February 2023 Market Trends Report
The U.S. economy added 517,000 jobs in January while the unemployment rate moved down to 3.4 percent, according to the U.S. Bureau of Labor Statistics (BLS) Employment Situation Summary.
Construction again led the way for job growth among industrial sectors in January. The construction industry saw employees on payrolls grow by 25,000 in January.
According to BLS, employment in manufacturing also grew (+19,000) as both nondurable goods (+15,000) and durable goods sectors (+4,000) saw spikes.
Meanwhile, employment in transportation and warehousing grew by 22,900 jobs, including gains in air transportation (+2,900), transit and ground passenger transportation (+7,400) and support activities for transportation (+6,500) -- a sector that includes aircraft mechanics and service technicians, along with laborers and freight, stock and material movers.
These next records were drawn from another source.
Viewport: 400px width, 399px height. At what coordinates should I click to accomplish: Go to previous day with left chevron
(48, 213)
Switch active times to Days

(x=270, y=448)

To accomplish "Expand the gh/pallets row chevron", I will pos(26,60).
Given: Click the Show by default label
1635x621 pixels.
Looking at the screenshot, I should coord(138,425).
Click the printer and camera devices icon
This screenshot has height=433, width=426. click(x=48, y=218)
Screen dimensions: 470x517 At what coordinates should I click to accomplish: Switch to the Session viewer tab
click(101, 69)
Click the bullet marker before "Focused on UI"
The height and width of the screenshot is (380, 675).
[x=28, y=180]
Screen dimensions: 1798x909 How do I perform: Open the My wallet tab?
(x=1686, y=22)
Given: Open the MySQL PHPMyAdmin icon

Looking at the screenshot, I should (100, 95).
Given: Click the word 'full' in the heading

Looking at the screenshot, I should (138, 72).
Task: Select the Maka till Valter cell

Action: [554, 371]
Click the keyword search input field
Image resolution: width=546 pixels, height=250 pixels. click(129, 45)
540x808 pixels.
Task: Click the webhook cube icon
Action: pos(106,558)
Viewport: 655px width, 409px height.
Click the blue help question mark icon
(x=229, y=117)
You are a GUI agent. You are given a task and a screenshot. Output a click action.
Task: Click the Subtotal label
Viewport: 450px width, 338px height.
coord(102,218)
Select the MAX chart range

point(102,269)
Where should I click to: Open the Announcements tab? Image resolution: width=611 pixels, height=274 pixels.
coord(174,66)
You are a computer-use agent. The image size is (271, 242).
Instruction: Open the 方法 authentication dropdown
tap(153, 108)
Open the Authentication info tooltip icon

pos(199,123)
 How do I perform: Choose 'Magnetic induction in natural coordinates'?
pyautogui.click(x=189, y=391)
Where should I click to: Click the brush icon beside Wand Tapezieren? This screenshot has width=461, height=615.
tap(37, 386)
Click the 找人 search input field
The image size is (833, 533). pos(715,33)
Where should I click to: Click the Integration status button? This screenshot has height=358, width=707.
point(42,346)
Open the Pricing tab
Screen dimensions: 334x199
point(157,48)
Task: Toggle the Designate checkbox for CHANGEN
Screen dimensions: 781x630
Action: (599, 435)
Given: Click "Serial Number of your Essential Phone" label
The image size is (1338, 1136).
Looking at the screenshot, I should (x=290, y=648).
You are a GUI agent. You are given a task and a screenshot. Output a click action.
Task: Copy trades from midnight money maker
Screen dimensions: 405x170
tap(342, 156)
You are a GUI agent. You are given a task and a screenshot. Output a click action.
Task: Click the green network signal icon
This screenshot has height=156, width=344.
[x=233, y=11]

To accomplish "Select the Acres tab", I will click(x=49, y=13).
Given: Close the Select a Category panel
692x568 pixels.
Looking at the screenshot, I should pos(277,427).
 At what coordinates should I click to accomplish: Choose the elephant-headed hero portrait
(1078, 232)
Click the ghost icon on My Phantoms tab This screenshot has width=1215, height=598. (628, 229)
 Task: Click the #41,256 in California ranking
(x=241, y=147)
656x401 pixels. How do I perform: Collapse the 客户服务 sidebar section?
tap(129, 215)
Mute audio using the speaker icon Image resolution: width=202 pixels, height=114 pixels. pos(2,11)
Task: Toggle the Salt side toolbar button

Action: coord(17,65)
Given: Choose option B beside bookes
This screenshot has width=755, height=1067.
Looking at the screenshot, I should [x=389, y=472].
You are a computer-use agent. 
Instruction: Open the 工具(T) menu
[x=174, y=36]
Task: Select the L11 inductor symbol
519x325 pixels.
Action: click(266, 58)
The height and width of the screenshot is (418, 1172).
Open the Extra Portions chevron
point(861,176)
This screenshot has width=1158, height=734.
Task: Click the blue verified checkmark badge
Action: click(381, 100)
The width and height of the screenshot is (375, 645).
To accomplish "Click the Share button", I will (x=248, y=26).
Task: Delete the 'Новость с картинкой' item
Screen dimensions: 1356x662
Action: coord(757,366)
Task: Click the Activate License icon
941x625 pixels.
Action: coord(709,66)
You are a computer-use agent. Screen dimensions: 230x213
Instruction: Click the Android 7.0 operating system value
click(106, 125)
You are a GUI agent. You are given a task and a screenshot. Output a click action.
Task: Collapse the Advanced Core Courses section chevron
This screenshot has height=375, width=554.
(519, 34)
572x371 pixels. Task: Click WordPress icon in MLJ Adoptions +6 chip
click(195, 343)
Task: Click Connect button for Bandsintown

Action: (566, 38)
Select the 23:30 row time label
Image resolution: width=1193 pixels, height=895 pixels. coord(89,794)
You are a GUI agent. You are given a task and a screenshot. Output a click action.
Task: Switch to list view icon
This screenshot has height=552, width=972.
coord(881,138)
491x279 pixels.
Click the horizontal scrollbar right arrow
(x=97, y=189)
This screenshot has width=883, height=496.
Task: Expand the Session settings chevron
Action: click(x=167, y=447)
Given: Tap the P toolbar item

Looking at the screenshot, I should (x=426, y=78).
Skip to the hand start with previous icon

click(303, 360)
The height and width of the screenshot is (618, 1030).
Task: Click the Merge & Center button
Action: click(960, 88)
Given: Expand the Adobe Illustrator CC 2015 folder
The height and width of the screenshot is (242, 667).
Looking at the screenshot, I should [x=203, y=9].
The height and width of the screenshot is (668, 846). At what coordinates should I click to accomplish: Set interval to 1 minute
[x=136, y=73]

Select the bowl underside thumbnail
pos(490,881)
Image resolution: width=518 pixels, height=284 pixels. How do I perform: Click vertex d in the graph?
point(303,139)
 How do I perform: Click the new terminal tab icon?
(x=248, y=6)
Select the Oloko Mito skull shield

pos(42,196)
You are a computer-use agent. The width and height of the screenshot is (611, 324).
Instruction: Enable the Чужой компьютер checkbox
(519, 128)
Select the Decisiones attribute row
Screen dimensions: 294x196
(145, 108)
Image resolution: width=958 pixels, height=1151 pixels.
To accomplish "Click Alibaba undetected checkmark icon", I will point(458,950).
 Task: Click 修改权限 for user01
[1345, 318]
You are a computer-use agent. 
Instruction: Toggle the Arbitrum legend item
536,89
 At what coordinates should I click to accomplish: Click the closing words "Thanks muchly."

JOLTS Report shows job openings, hires remain high across industrial sectors
The latest Job Opportunities and Labor Turnover Survey (JOLTS) report, which runs a month behind the BLS Employment Situation Summary, showed there were 11 million job openings on the last business day of December.
In December, job openings increased in construction (+89,000), while manufacturing (-39,000) and transportation, warehousing, and utilities (-31,000) saw slight decreases.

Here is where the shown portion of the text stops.